There has always been a warmth to Shaad Ali's work, a certain slice-of-life realism palpable even when the going gets unreal and outrageous. Here, the director succumbs to the gimmicks, and while almost every line in the first half plays for laughs, there isn't even a snicker from the audience. And the gimmicks aren't even clever. Shaad whizzes by in a car nearby, writer Habib Faisal has a two-line cameo.
And the star-kids are put in their place: Abhishek gets to grin about Ash-ji and Amit-ji's statues at Tussauds' and wear a bright red Coolie shirt; Bobby comes on screen with Main Jat yamla pagla deewana playing. And both dutifully ride a motorcycle and sidecar with the Sholay song playing. When, oh when, are we going to let go of these coat-tails?

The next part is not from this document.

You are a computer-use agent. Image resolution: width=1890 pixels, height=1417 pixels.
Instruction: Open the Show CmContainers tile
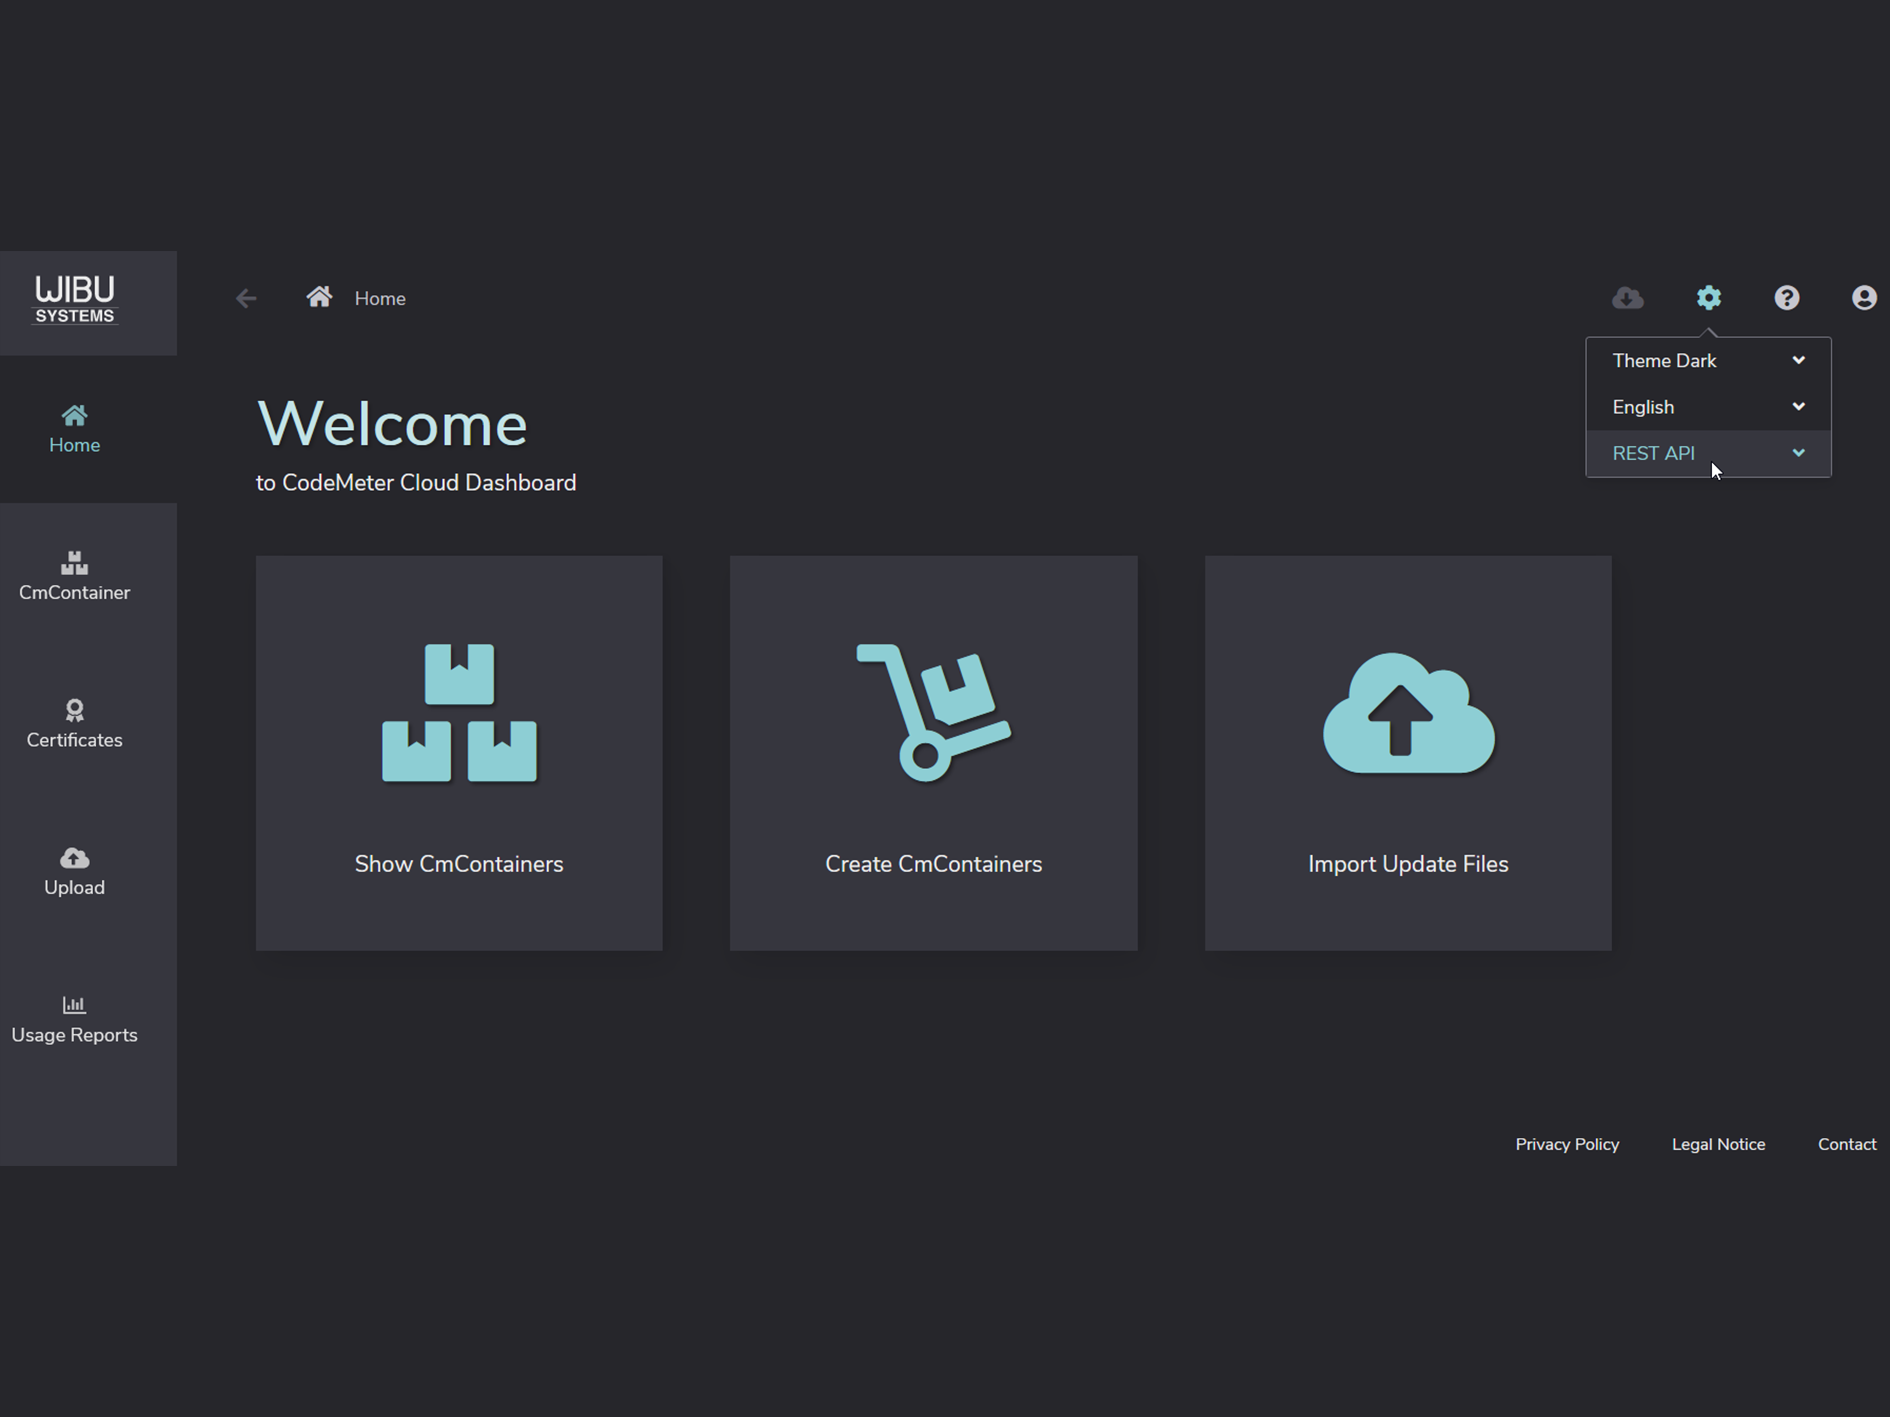[x=459, y=752]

The first half is merely, mindnumbingly boring, while the second gets exasperating. And it's all so inanely wasteful. There's nothing wrong with making a madcap comedy. Next time, though, a plot would be nice. This film doing well would just mean more brightly packaged idiocy will be shoved down our throats, and so I'm praying otherwise. All I can say is that it's stupid.
Oh, and a word must be said about the music. Shankar-Ehsaan-Loy have managed one catchy, potentially hit number in the title track, while the other songs all seem derivative of either Rahman or Reshammiya. But they have their one, titular 'punch' song, and so the filmmakers go all-out with it, thwacking us with versions of it repeatedly. Like the hit of the year at a Punju shaadi, we're Jhoomed till we groan as Amitabh Bachchan pops randomly, meaninglessly out of place and sings a few lines, while the rest of the bachchas go completely overboard, stretching a 'dance competition' version to about 20 minutes, interspersed with snatches of dialogue. Aargh.

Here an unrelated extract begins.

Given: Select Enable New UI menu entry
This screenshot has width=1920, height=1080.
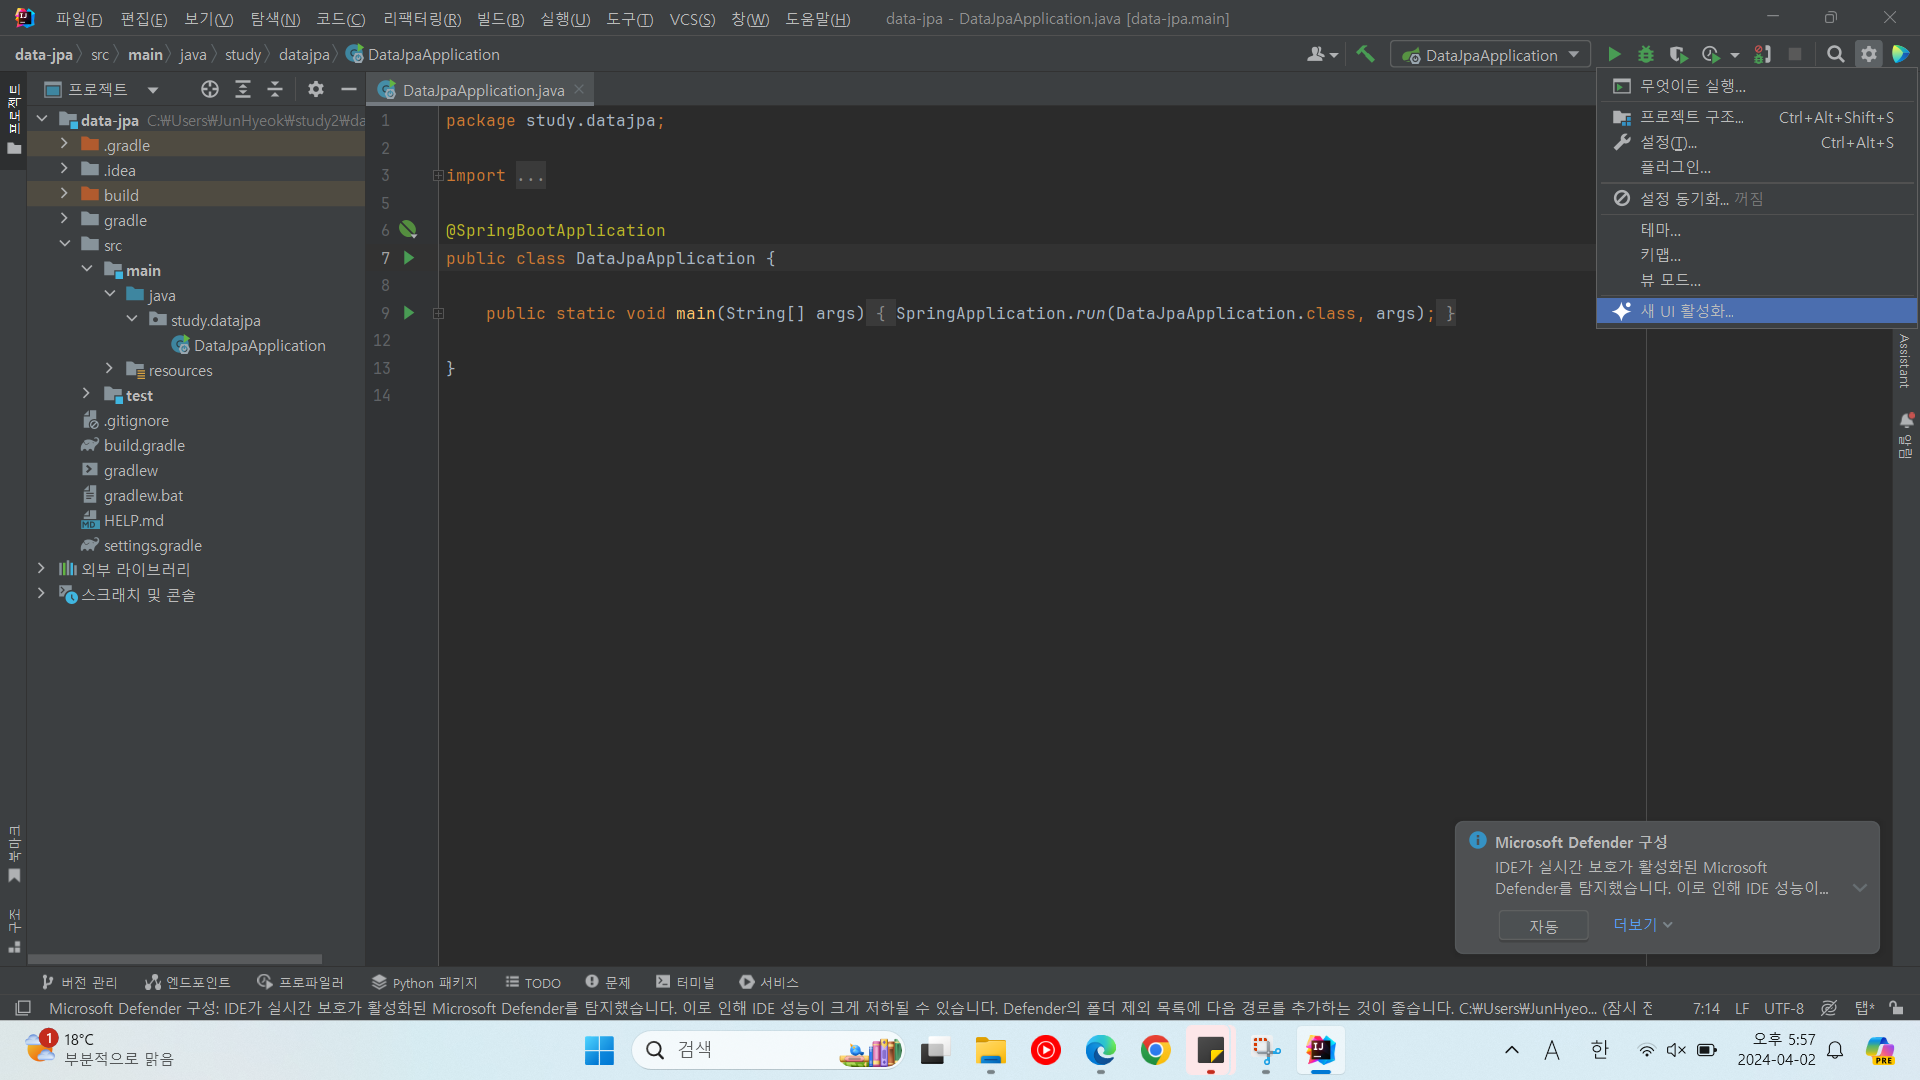Looking at the screenshot, I should tap(1686, 311).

Just before a ridiculous Amitabh epilogue, the film ends happily, with a couple kissing. I won't tell you which two are liplocked, but it isn't a surprise. Anyway, it's one of those awkward screen kisses, a glorified, postured moment with the man bending the woman over his knee, and planting one, hard. The shot ends with her legs wobbling in discomfort.
We can relate. We've been dying to walk out.